DESCRIPTION

AN OVERVIEW OF THE
PRODUCT DEVELOPMENT PATHWAY.

This figure represents a highly generalized description of activities involving FDA-regulated product development that must be successfully completed at different points. The FDA describes three interdependent subgroups (safety, medical utility, and industrialization) of the general pathway to approval with efficiencies gained in these three subgroups affecting the overall expense and timeline to approval. In summary, development can be conceptualized as a process leading from basic research through a series of developmental steps to a commercial product. Many of the activities involving product development are highly complex and whole industries are devoted to supporting them. Not all are performed for every candidate and many activities are omitted from the figure. If the product being developed is a drug, then first a candidate drug emerges from a drug discovery program. Then, the candidate must successfully complete a series of evaluations of its potential safety and efficacy and must be amenable to mass production. For each candidate finishing the pathway, thousands of candidates are evaluated in the discovery phase. (Figure adapted from the FDA.)
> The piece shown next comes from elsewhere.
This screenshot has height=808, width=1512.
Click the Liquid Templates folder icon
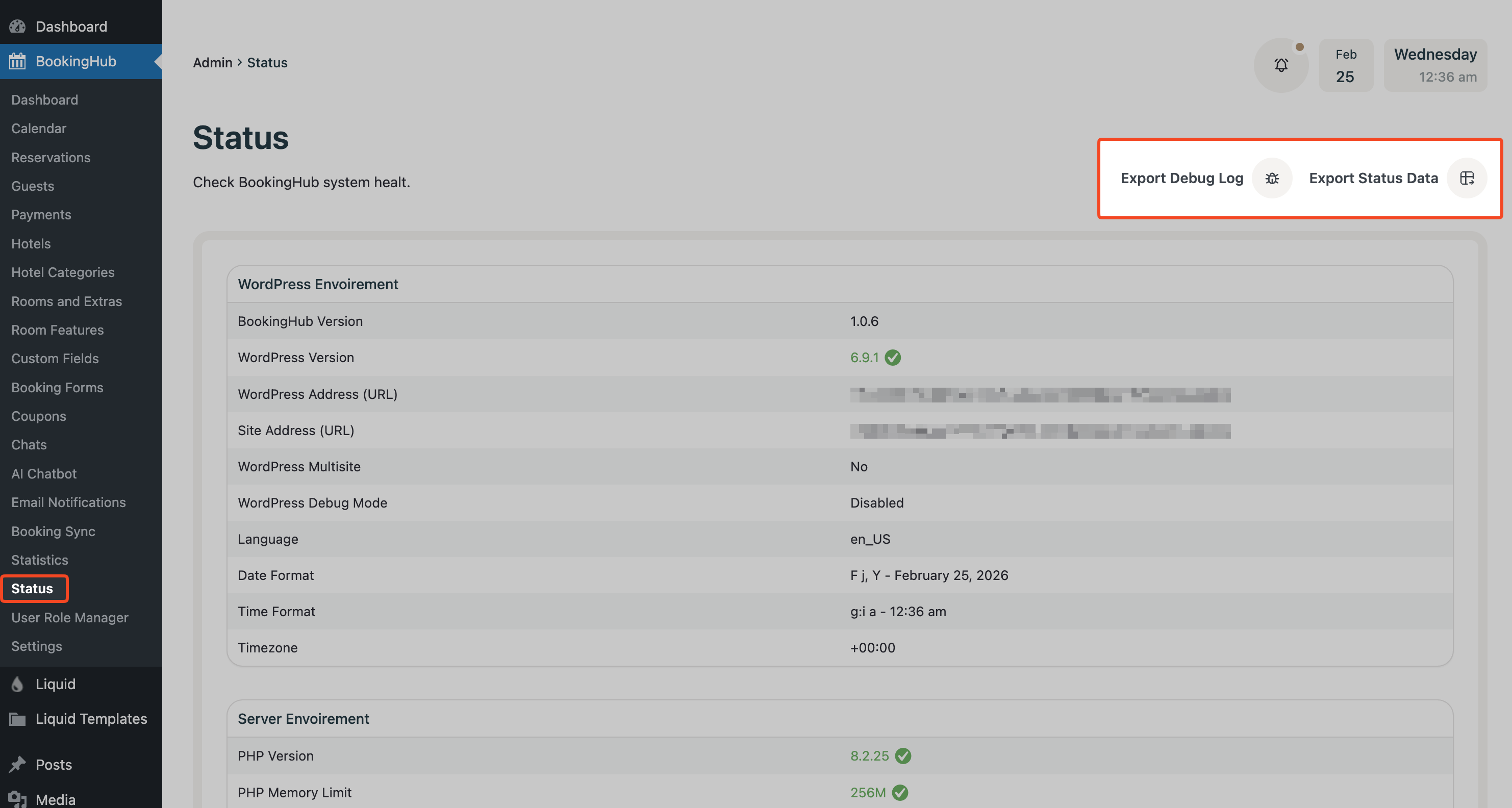(18, 719)
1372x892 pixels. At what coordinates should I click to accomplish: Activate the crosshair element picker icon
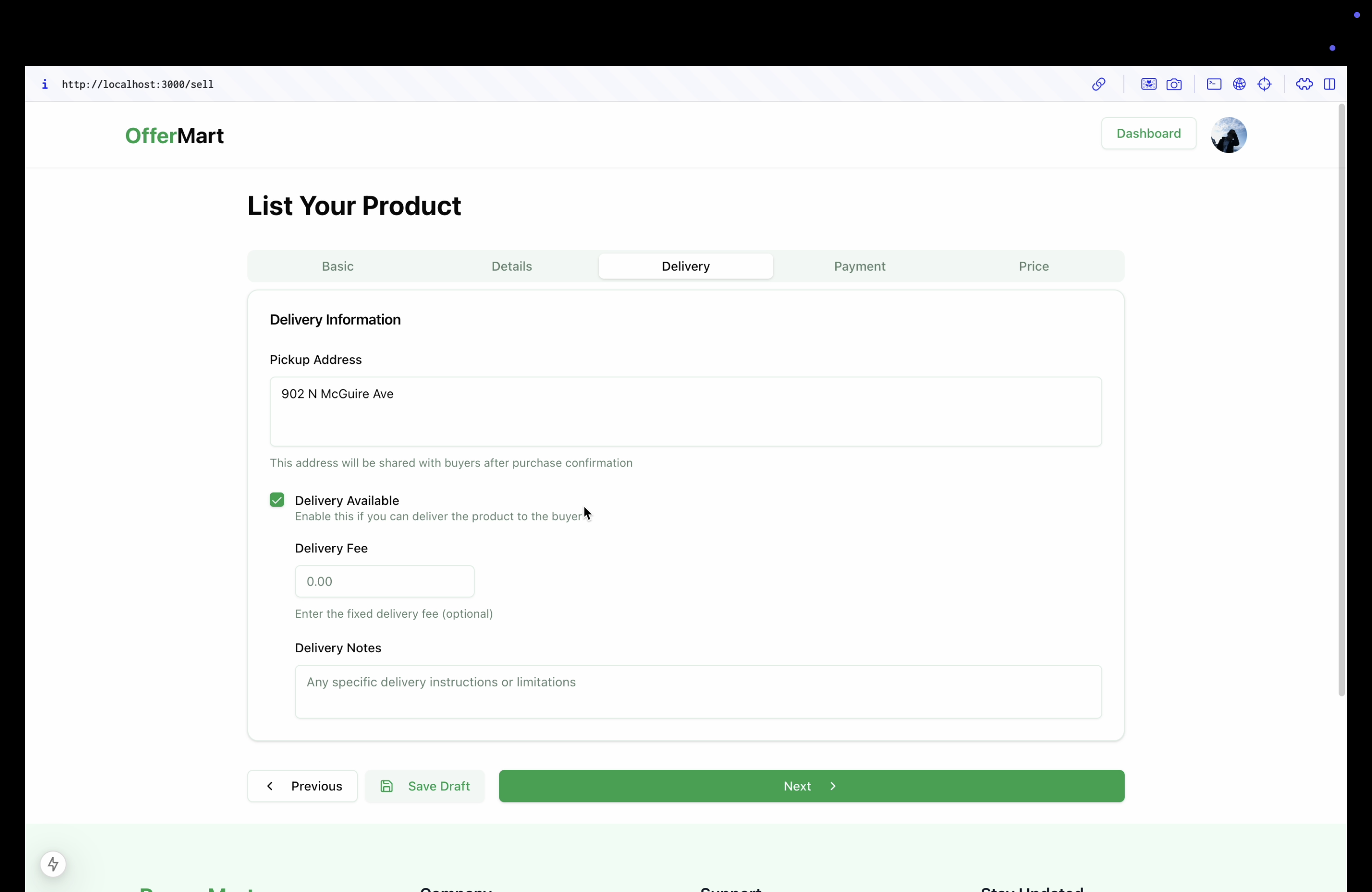(1264, 84)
SCHEMATIC ILLUSTRATIONS OF NANOSCALE DRUG DELIVERY SYSTEM PLATFORMS (NANOTHERAPEUTICS OR NANODRUG PRODUCTS).

Shown are nanoparticles (NPs) used in drug delivery that are approved, in preclinical development, or in clinical trials. They are generally considered as first- or second-generation multifunctional engineered NPs, generally ranging in diameters from a few nanometers upto a micrometer. Active biotargeting is frequently achieved by conjugating ligands (antibodies, peptides, aptamers, folate, hyaluronic acid, etc.) tagged to the NP surface via spacers or linkers such as PEG or by altering the NP surface characteristics. NPs such as carbon nanotubes and quantum dots, although extensively advertised for drug delivery, are specifically excluded from the figure as this author considers them commercially unfeasible for drug delivery. Nonengineered antibodies and naturally occurring NPs are also excluded. Antibody – drug conjugates are encompassed by the cartoon labeled “polymer–polypeptide or polymer–drug conjugate.” This list of NPs is not meant to be exhaustive, the illustrations are not meant to reflect the three-dimensional shape or configuration, and the NPs are not drawn to scale. NPs: nanoparticles; PEG: polyethylene glycol; GRAS: generally recognized as safe; C dot: Cornell dot; ADCs: antibody–drug conjugates. Copyright © 2017 Raj Bawa. All rights reserved.
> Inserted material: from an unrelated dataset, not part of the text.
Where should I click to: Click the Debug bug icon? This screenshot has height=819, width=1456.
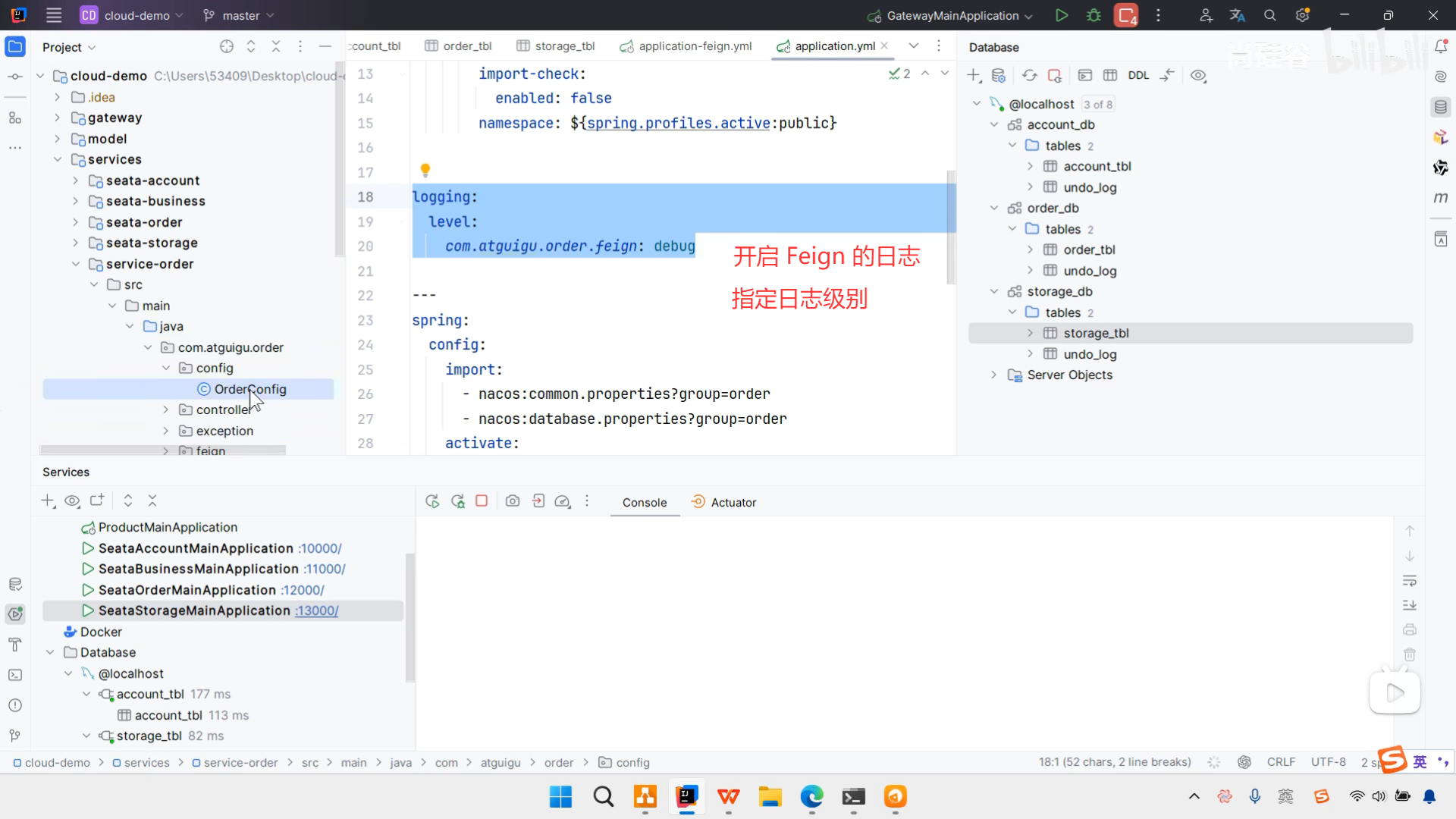(1094, 15)
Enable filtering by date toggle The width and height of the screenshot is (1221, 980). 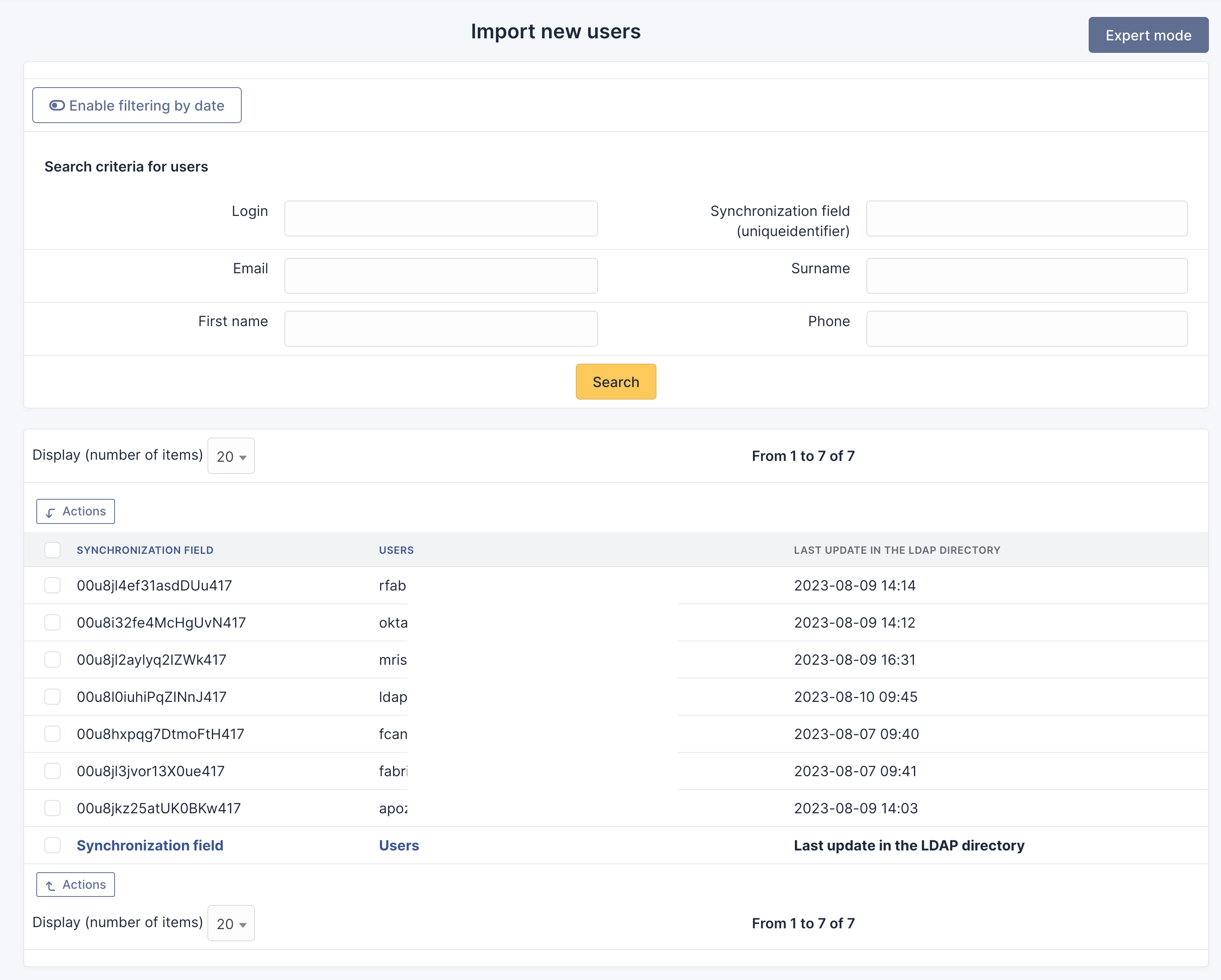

THE VALLEY OF DEATH IN COMMERCIALIZATION.

The valley of death represents the gap that exists between R&D breakthroughs made at the cellular and molecular biology levels on one end and the static levels of new treatments, diagnostics, and preventative tools reaching the market on the other. This is the time when ideas and inventions must undergo technical feasibility review, manufacturing optimization, market demand evaluation, reduction in production costs, and commercialization potential studies. This is when prior to market entry decisions are made whether to proceed or terminate product development. The upstream side of the valley of death (the science side) represents basic research inherently fraught with uncertainty, while downstream (the business side) represents the more regimented process of product development characterized by manufacturing, marketing, deliverables, deadlines, and budgets. Commercialization is about the translation crossing these two distinct paradigms. Copyright © 2017 Raj Bawa. All rights reserved.

TEN-YEAR HISTORIC COMPARISON OF DRUG APPROVALS BY FDA’S CENTER FOR DRUG EVALUATION AND RESEARCH (CDER).
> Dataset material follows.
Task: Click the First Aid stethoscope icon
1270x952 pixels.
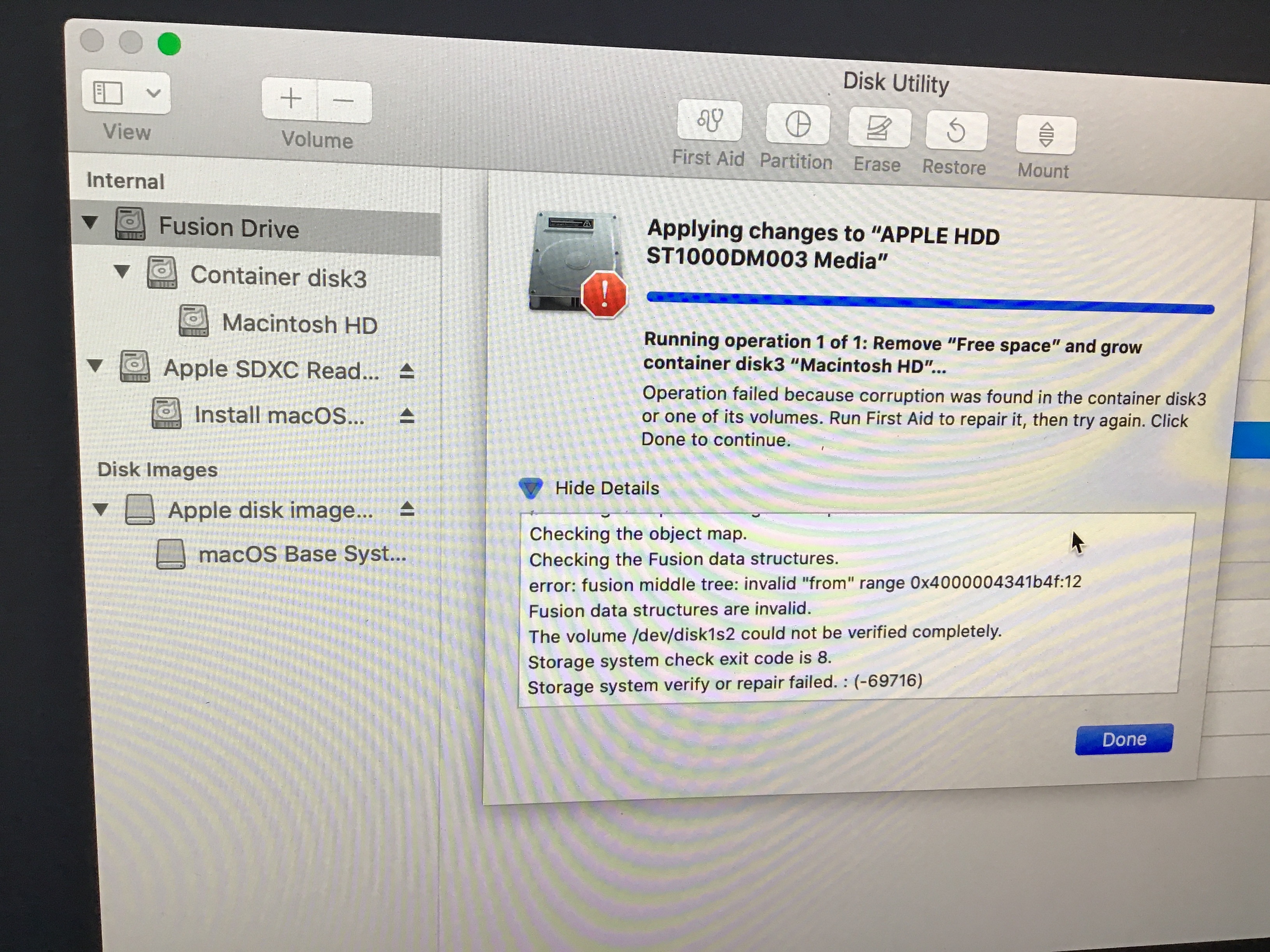Action: pos(710,121)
This figure represents, New Molecular Entity (NME) and New Biologic License Application (BLA) filings and, approvals in each calendar year starting from, 2006 until 2015. New drugs approved by the, FDA have risen sharply in recent years with the 2015 bounty being the most productive since 1996. However, in 2015, big innovations were in short supply, rejection letters issued by the FDA were surprisingly down, and few drugs stood out as breakthroughs. In fact, many products were more known for their breathtaking price tags and rapidity of FDA approval. The vertical bars indicate the number of New Drug Applications (NDAs) for NMEs approved by CDER from 2006 to 2015. The circled numbers indicate the number of NDAs for NMEs plus BLAs for new therapeutic biologics received by CDER for approval from 2006 until 2015. From 2006 through 2014, CDER has averaged about 28 novel drug approvals per year. CDER approved 45 novel drugs in 2015 (NMEs and new BLAs combined), up from the previous recent record of 41 drugs approved in 2014. Of these, 16 (36%) represented first-in-class designated drugs, 14 (31%) were cancer drugs, about 30% were biologics, 21 (47%) were orphan-designated drugs for rare diseases, and 16 were drugs with a novel mechanism of action.